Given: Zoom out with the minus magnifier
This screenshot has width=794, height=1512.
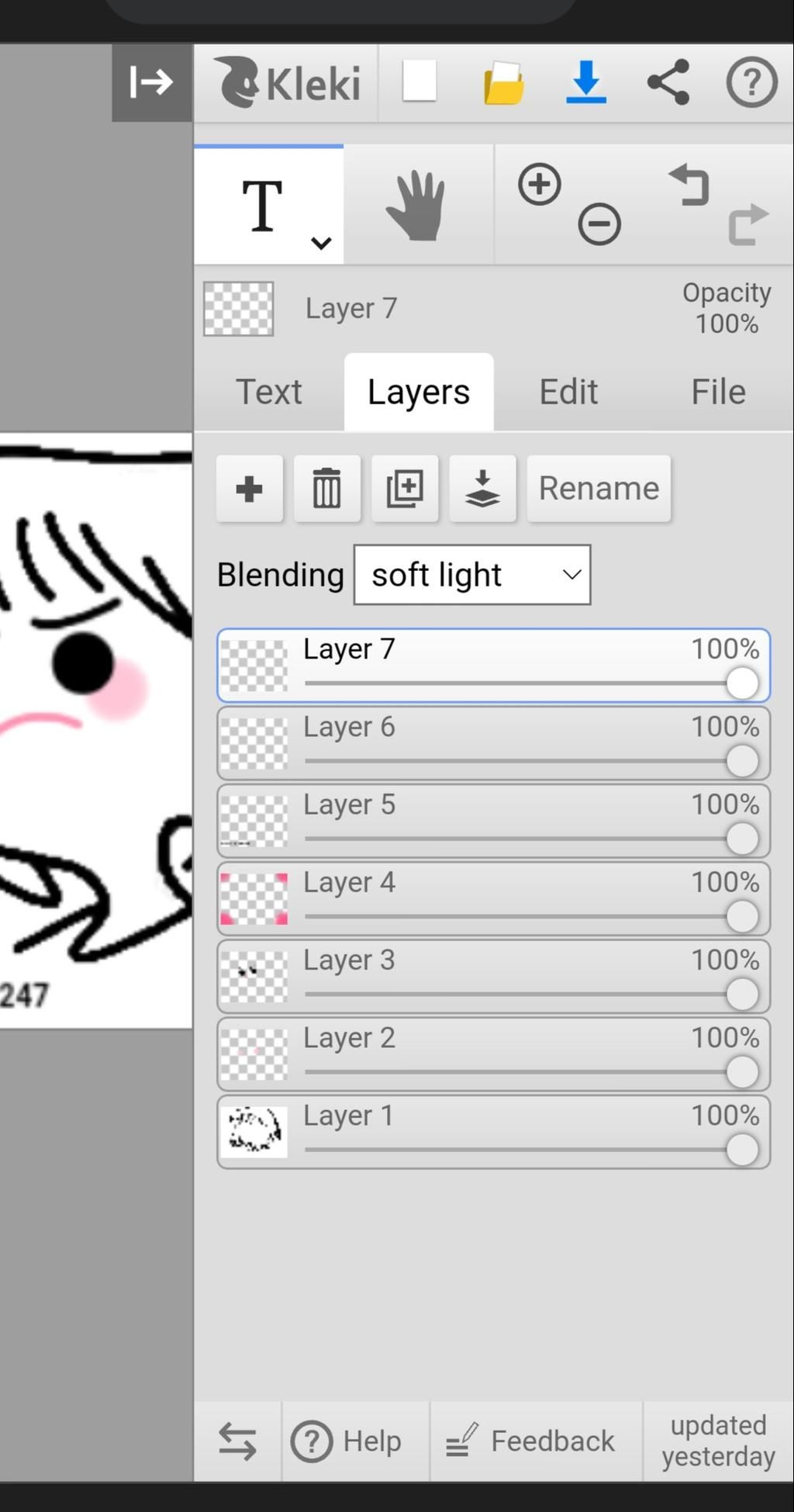Looking at the screenshot, I should (x=599, y=224).
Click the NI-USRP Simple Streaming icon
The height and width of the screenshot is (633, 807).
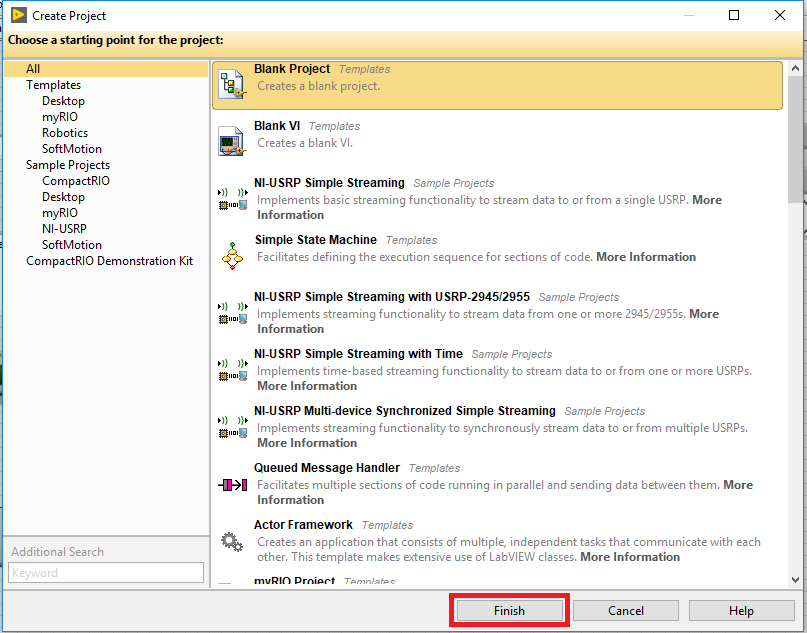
----------
**Set exercise**
Format the data above as a numbered list, leaving out blank lines and the pictures.

**Response to the exercise**
1. Given: Zoom out with the minus magnifier
2. This screenshot has width=794, height=1512.
3. Looking at the screenshot, I should (x=599, y=224).
4. Click the NI-USRP Simple Streaming icon
5. The height and width of the screenshot is (633, 807).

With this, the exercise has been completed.